I can take or leave the silly narrative, which is as confusingly inconclusive as it is existentially suspect. I focused instead on the crazy background chaos events like black holes or rampaging, flame spewing semi trucks careening through each maps at random, or perfecting my combo chains and mastering defense and evasive techniques, whose details still somewhat elude me. Even on a budget Platinum has style to spare— instead of simply hitting the ground when falling off a tall tower my character becomes an asteroid entering the atmosphere with physics-defying force, for example.

Multiplayer is great too, though it’s in desperate need of a patch that adds more game creation options and parameters and lets us turn off individual players’ mic chat (I wouldn’t complain about local multiplayer via splitscreen, either). Anarchy’s strangely wonderful cast of characters offers an interesting array of fighting styles, from hulking bruiser pimps and Russian law enforcers to ninjas and spike-breasted dominatrices. In one sense it doesn’t matter who you choose, really, because you’re liable to repeatedly get rocked starting out. For one, when you first step foot in a larger battle type there will be a lot of juggling at your expense, especially if you’re facing off against a team that sticks together.

Of course, the bigger the brawls, the more enjoyably chaotic the experience becomes.
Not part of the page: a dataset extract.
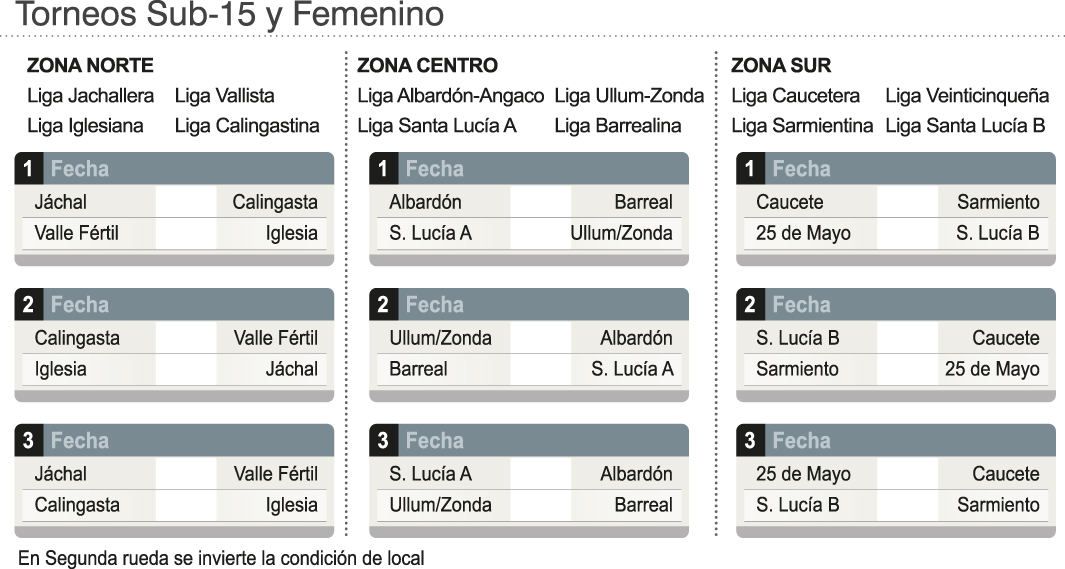Click the Torneos Sub-15 y Femenino title
Screen dimensions: 1065x569
231,17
The crown jewel here is the 16-player battle royale mode, which throws huge boss encounters and other environmental calamities at you even when you’re throwing down with a number of other combatants. Yeah, you might get swallowed by a giant squid just before you get to exact your revenge on that level 50 jerk who’s been repeatedly harassing you, if you’re not careful. That said, when you hit a stride with Anarchy’s combat, pulling off great superweapon combos after deflecting opponents’ grabs, it carries the kind of drunken swaggering high you’ll want to chase all day. You might even long for a more robust sequel. It’s always the scrappy ones, I guess.


Anarchy Reigns was developed by Platinum Games and published by Sega. Our review is based on the PlayStation 3 version. It also is available for the Xbox 360.